### Письменное задание 1
Ответьте по извлеченному тексту на три вопроса, каждый ответ дайте с новой строки с той же пометкой.
(а) Какие год и месяц названы в первом предложении?
(б) Сколько стоил антрекот?
(в) По какому адресу и в каком здании размещалась Экспериментальная творческая киностудия?
### Письменное задание 2
Продублируйте без изменений фрагмент извлеченного текста от слов «Год был 1968-й, август, жара, над» до слов «для Европы день.».

### Извлеченный текст

Год был 1968-й, август, жара, над Москвой гремели грозы, шли обильные дожди, в перерывах между дождями наши ловко, нахально и беспардонно ввели войска в Чехословакию. А я все вставал каждый день с той же единственной и совсем негражданственной мыслью, где же все-таки достать рубль, чтобы как-то протянуть этот трагический для Европы день.

А на рубль, заметьте, можно было купить сумасшедше многое: антрекот за тридцать три копейки, батон, зеленого луку, немного картошки, на два дня чаю, сахара, острого соуса и на оставшийся пятачок — еще и газету с наглым враньем про трудящихся Чехословакии, по просьбе которых наши и ехали по ней на танках.

С утра я выходил за покупками, потом читал все, что относилось в газете к новым и новым вполне невероятным просьбам честных, но одновременно и как бы коллективно спятивших чешских коммунистов, потом, припав натруженной и уже слегка мозолистой жопой к казенному стулу, я усаживался за вороной «Консул» сочинять письмо Кате. Делал я это строго ежедневно, как бы в соответствии с обуревавшими меня чувствами, основу которых вроде бы составляли некие мучительные страдания, но я еще и неосознанно, но жуликовато старался, чтобы страдания отчеканивались в прозе красиво и художественно, оттачивая на этих страданиях свой формирующийся литературный стиль. Затем я ловко начинял антрекот чесноком, жарил его, со вкусом жевал и уже после этого на оставшиеся в последнем неприкосновенном запасе четыре копейки доезжал на троллейбусе до площади Восстания, где на улице Воровского, 33, в здании Театра киноактера, размещалась Экспериментальная творческая киностудия.

### Исходные материалы
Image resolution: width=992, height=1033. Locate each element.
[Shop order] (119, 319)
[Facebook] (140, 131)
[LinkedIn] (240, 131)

### Полный ответ 1
(а) 1968 год, август.
(б) Тридцать три копейки.
(в) На улице Воровского, 33, в здании Театра киноактера.

### Полный ответ 2
Год был 1968-й, август, жара, над Москвой гремели грозы, шли обильные дожди, в перерывах между дождями наши ловко, нахально и беспардонно ввели войска в Чехословакию. А я все вставал каждый день с той же единственной и совсем негражданственной мыслью, где же все-таки достать рубль, чтобы как-то протянуть этот трагический для Европы день.